**Extracted material:**
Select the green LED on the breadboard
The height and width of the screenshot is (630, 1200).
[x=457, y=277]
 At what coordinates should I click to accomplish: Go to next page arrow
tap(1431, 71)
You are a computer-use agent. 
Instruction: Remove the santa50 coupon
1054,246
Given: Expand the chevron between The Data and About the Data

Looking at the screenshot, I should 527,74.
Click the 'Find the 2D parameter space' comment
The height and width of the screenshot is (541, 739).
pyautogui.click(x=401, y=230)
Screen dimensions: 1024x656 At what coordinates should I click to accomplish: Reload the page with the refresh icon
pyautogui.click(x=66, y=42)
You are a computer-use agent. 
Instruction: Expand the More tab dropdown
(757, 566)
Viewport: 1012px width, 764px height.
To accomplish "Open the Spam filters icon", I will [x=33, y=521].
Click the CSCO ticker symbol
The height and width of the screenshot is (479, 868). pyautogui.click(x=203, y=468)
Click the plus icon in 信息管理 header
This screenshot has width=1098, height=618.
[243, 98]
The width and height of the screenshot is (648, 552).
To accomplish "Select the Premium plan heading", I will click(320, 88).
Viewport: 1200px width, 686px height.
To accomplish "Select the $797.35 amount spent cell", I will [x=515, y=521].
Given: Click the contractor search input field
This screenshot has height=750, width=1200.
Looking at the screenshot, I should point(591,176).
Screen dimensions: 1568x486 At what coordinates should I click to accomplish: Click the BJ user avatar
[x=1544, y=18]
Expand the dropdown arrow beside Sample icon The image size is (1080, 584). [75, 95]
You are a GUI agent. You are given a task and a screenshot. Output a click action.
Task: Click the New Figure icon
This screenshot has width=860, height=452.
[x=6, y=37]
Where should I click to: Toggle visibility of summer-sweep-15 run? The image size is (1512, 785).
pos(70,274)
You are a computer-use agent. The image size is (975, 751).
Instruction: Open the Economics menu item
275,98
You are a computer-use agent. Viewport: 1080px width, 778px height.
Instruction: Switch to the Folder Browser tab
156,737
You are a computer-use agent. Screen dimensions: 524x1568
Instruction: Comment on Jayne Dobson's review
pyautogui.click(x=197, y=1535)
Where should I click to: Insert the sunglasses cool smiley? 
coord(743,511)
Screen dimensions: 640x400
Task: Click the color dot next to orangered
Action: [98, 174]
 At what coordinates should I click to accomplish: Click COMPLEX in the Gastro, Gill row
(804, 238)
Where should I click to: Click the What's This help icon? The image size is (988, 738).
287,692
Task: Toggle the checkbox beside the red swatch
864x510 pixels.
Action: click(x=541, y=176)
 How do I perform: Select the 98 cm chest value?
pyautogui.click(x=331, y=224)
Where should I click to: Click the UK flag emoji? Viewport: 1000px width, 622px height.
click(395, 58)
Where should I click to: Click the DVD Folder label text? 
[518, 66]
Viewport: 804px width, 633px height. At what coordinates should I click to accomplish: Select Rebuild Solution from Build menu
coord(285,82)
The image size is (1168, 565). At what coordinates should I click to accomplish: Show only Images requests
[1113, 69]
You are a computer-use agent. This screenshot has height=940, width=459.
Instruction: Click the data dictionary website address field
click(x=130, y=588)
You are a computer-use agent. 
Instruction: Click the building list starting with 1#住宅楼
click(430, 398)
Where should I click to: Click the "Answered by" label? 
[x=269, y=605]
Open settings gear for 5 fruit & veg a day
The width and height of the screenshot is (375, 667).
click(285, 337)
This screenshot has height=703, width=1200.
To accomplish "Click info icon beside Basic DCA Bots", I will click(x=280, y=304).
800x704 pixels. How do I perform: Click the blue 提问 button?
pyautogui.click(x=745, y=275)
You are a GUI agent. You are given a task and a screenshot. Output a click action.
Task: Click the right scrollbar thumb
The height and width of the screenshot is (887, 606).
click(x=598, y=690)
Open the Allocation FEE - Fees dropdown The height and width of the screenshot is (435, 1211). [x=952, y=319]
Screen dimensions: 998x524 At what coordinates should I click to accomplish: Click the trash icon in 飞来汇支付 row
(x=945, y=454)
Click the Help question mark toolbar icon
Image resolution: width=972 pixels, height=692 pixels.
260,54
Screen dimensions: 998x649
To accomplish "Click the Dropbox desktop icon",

**Assignment:** Only lines holding the word "computer" are wanted, so copy each of them from the records above.

**Problem solution:**
You are a computer-use agent. 
You are a computer-use agent. 
You are a computer-use agent. The image size is (975, 751).
You are a computer-use agent. Viewport: 1080px width, 778px height.
You are a computer-use agent. Screen dimensions: 524x1568
You are a computer-use agent. This screenshot has height=940, width=459.
You are a computer-use agent. 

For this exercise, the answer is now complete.